**Your assignment:**
Return every line of the records, exact and in full, until you have returned the line with "The height and width of the screenshot is (819, 1456).", and include none of the pictures.
BEGIN Exercise materials
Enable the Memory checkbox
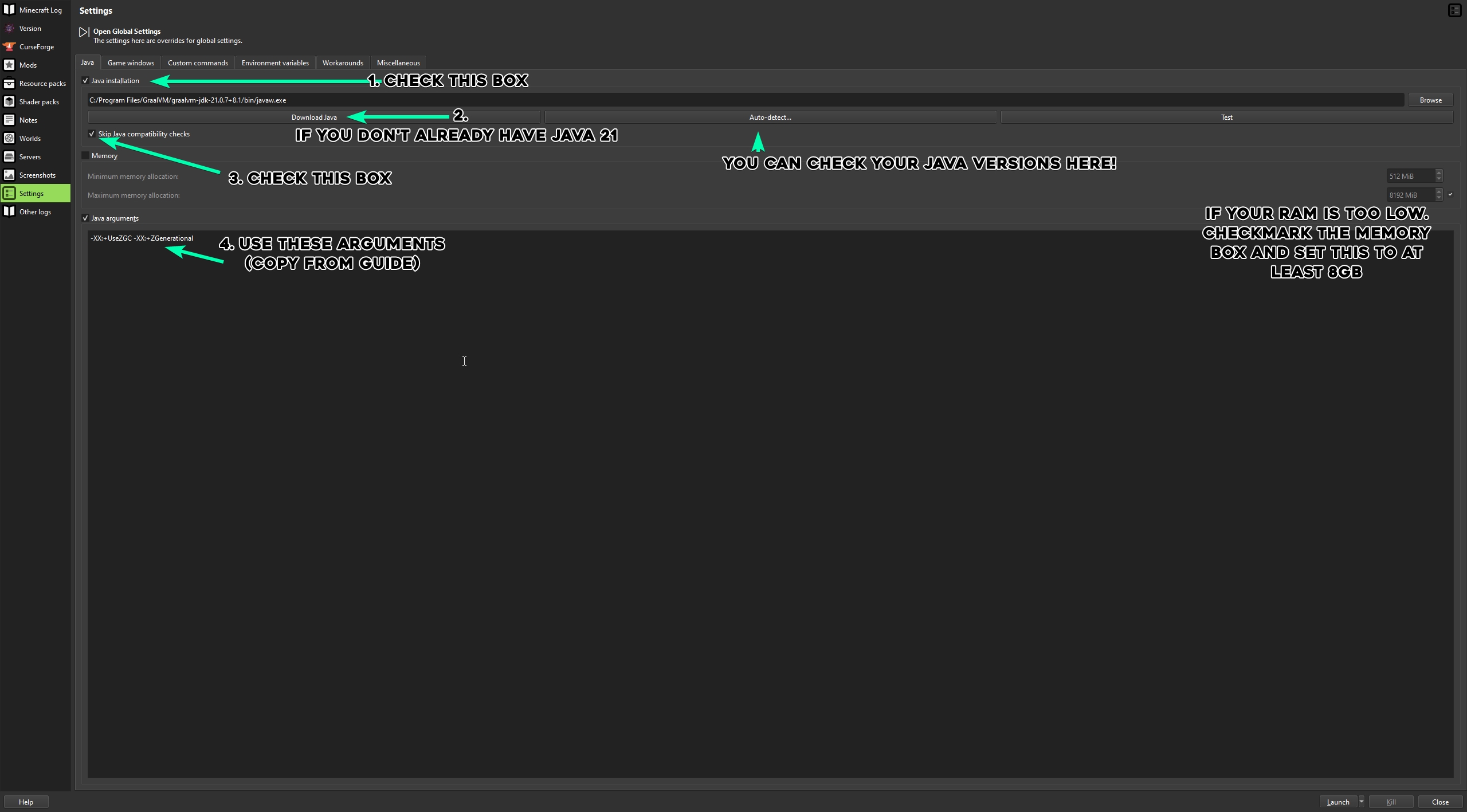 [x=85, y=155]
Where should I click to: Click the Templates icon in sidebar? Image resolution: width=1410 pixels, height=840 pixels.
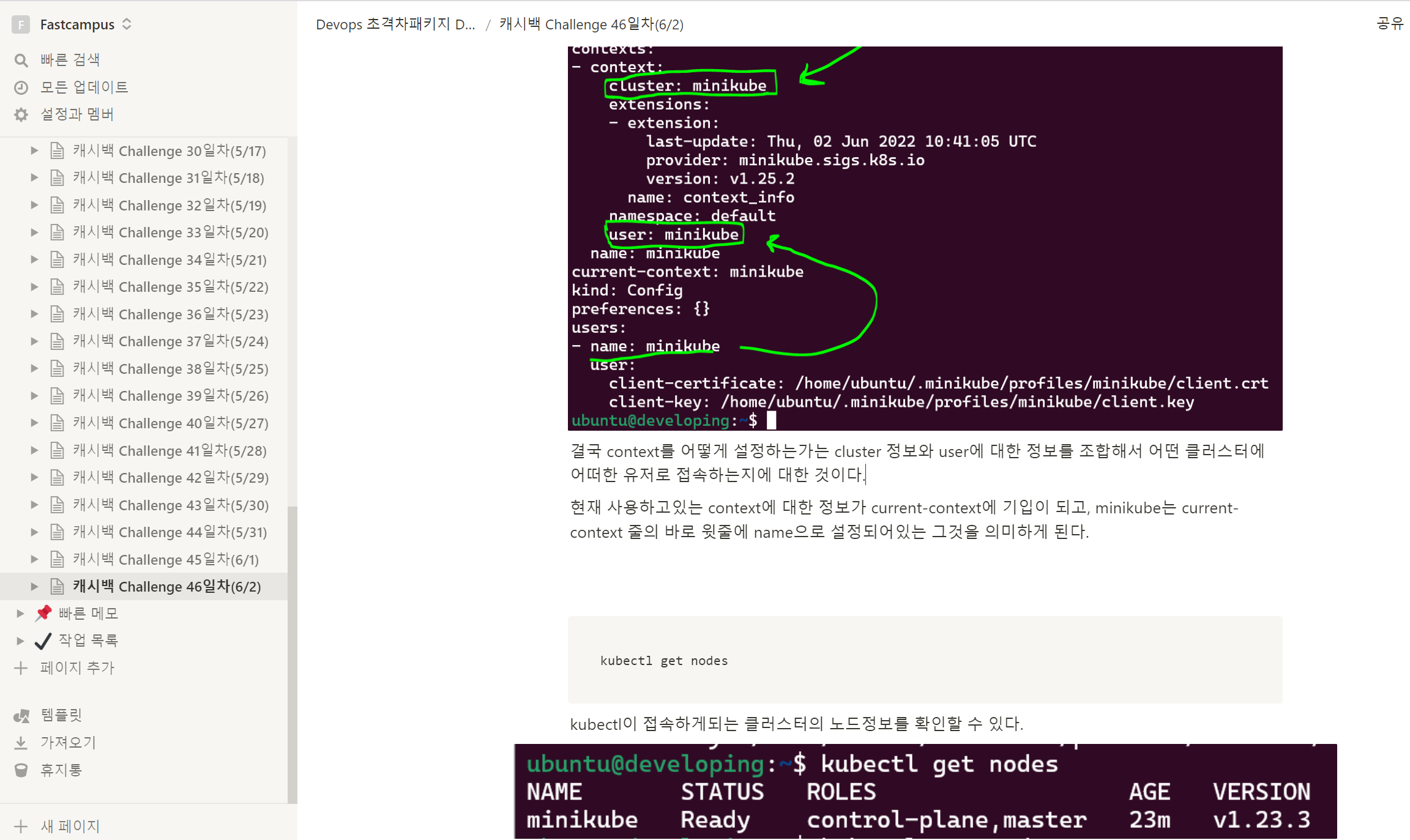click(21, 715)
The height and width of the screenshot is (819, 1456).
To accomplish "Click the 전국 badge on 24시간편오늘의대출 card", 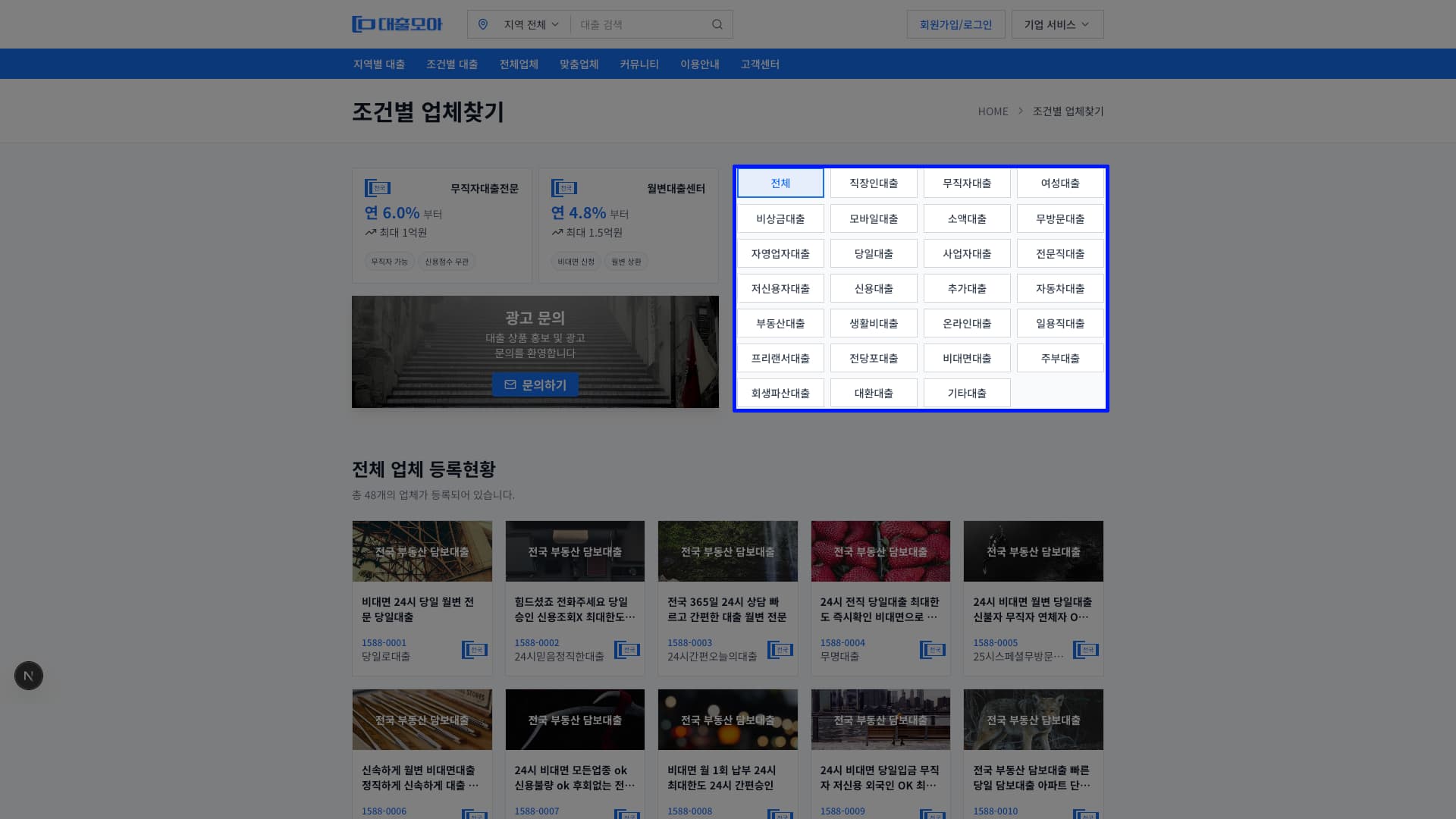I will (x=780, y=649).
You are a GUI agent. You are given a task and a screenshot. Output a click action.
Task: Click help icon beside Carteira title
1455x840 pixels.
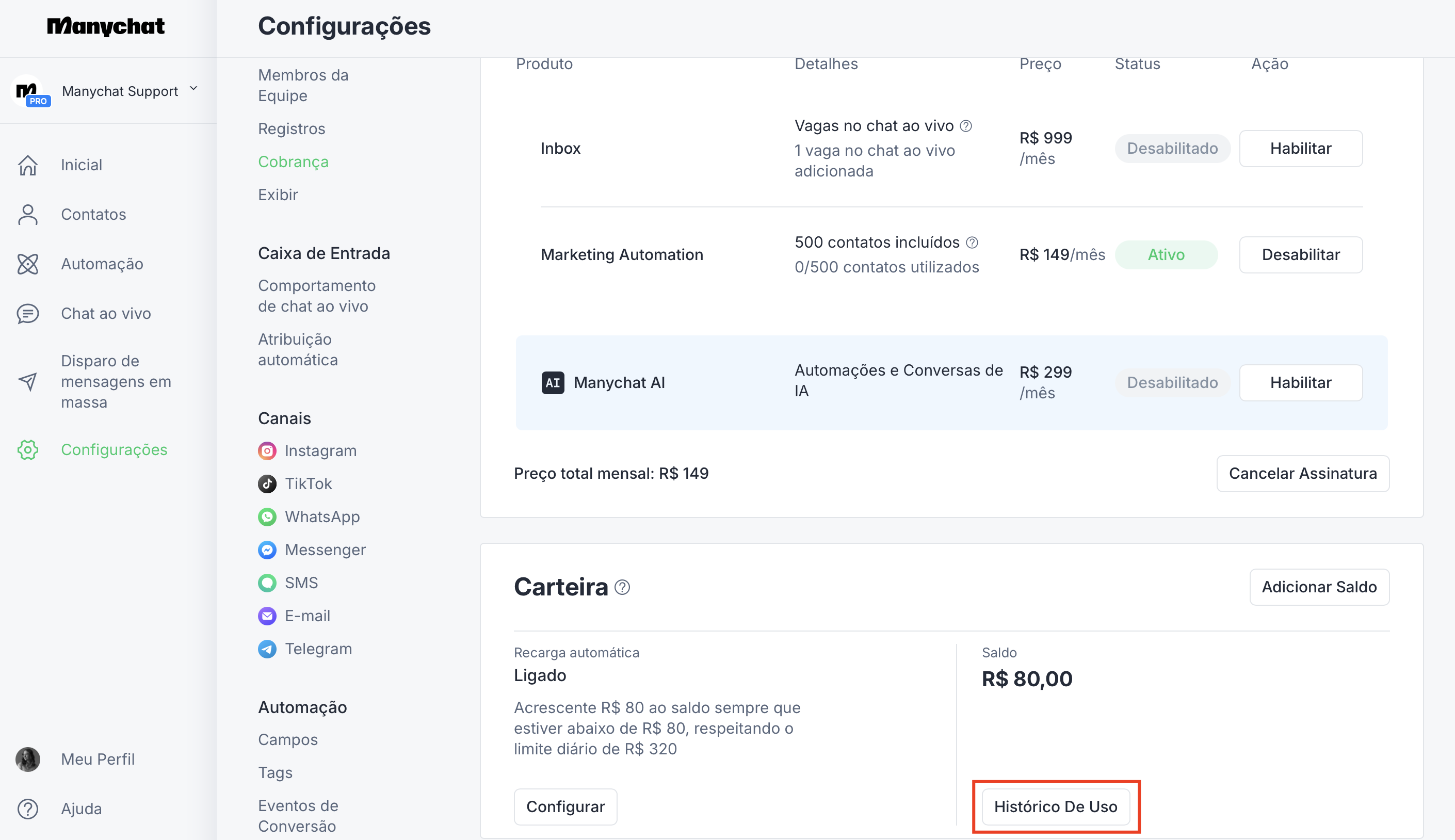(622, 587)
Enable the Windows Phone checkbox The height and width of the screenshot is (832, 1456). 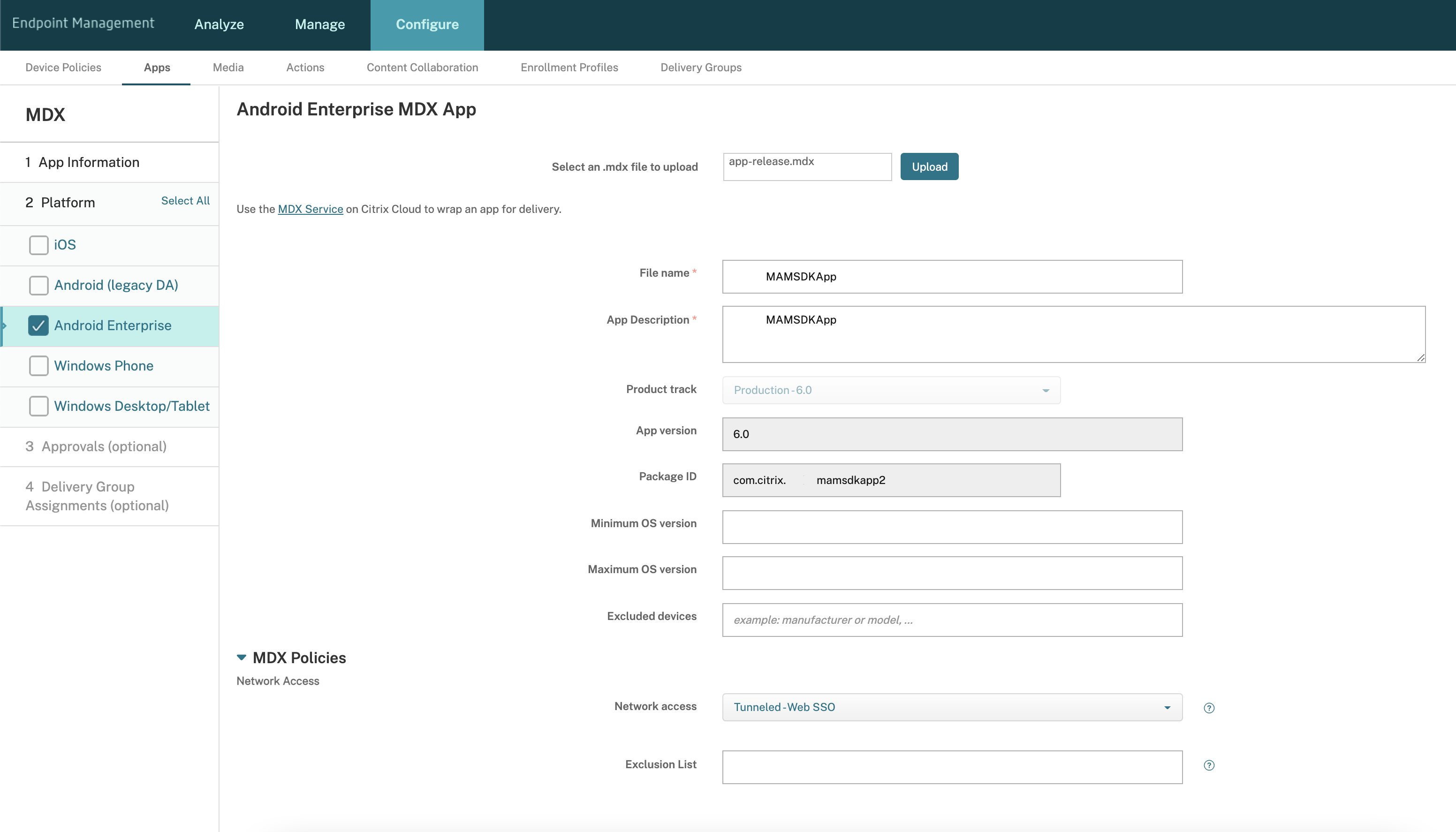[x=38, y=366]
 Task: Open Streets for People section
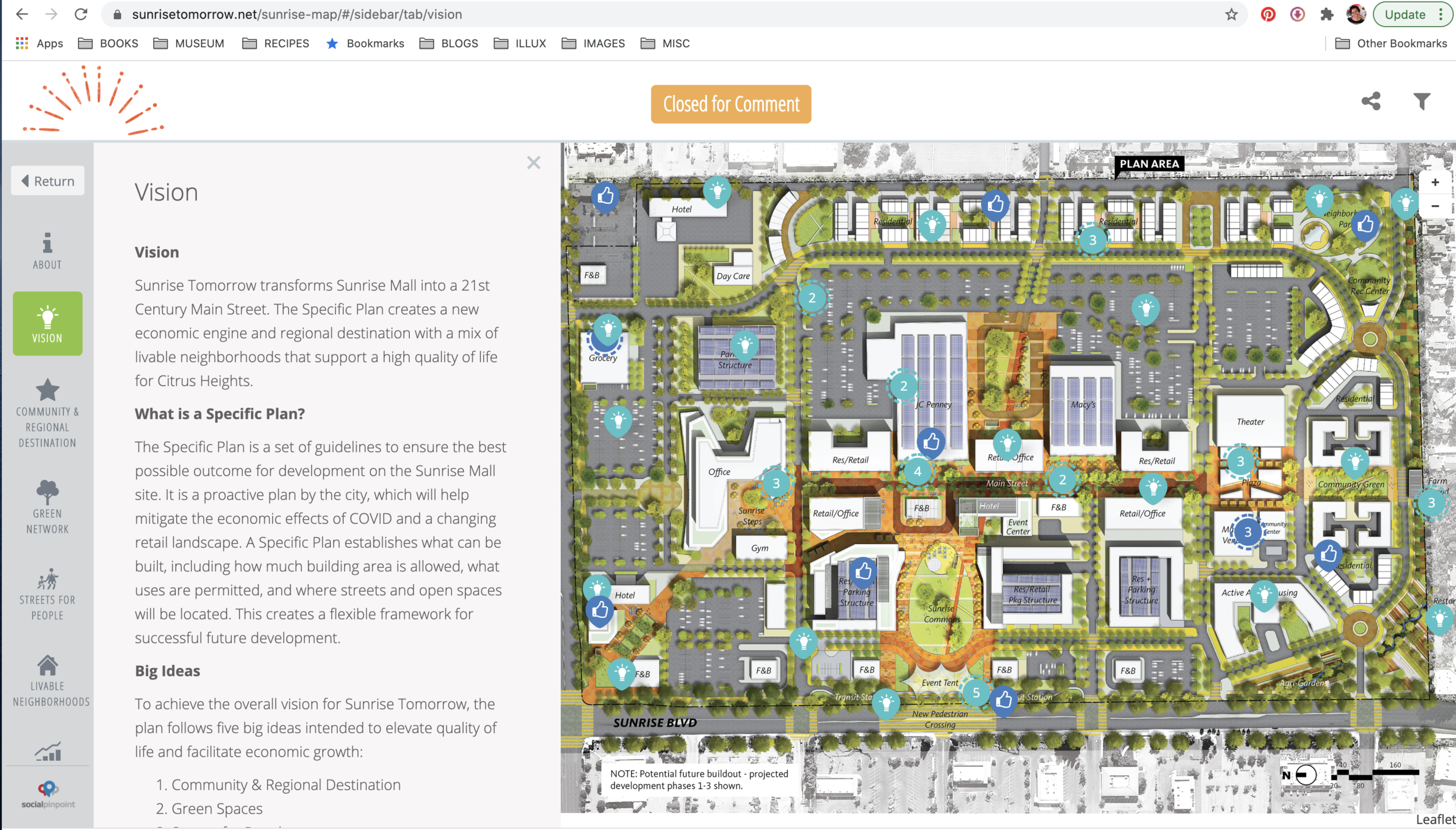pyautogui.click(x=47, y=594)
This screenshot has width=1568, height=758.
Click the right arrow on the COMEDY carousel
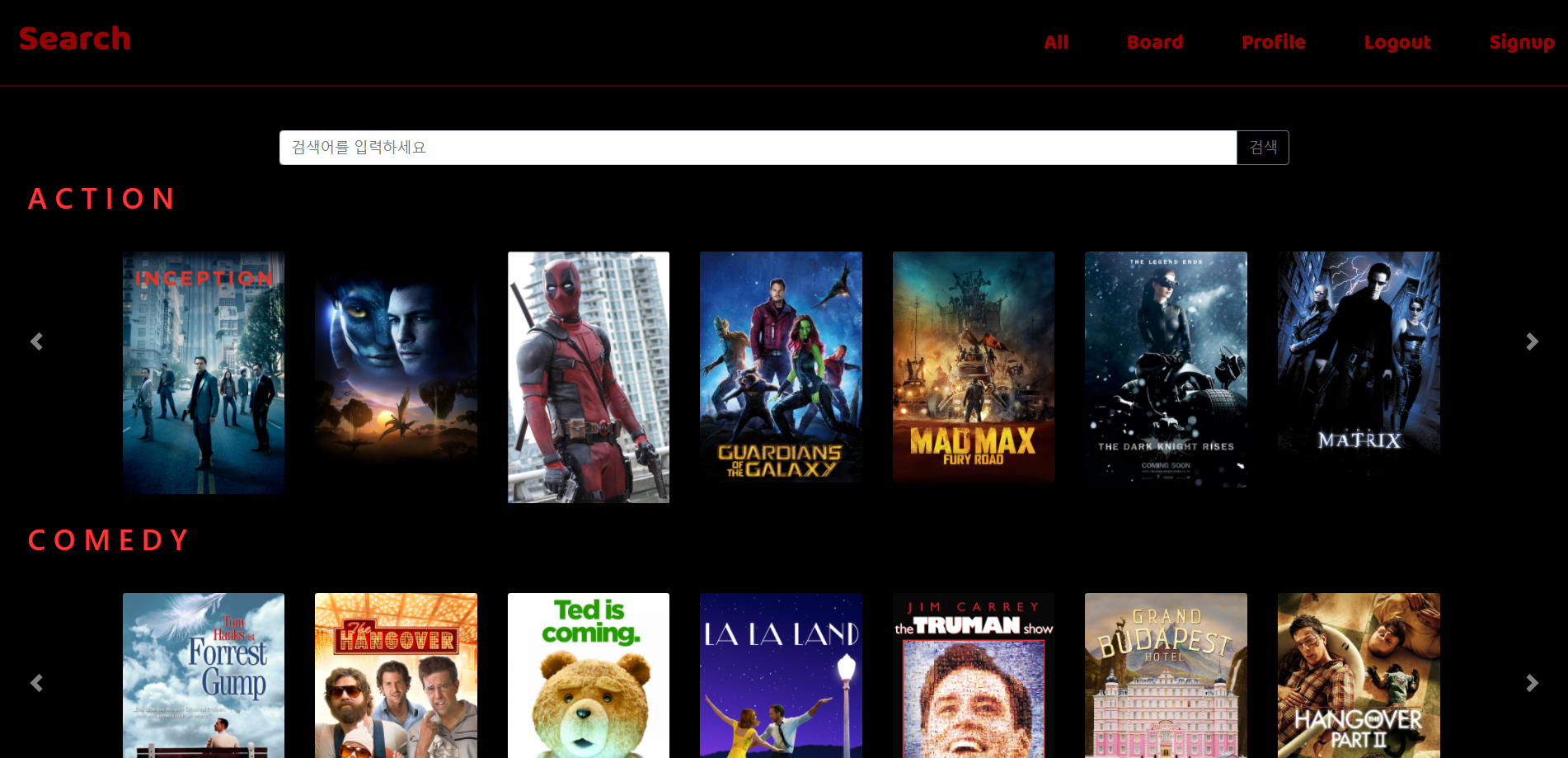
END Exercise materials
**Solution for this exercise:**
Enable the Memory checkbox
 [x=85, y=155]
Where should I click to: Click the Templates icon in sidebar? Image resolution: width=1410 pixels, height=840 pixels.
click(21, 715)
The height and width of the screenshot is (819, 1456).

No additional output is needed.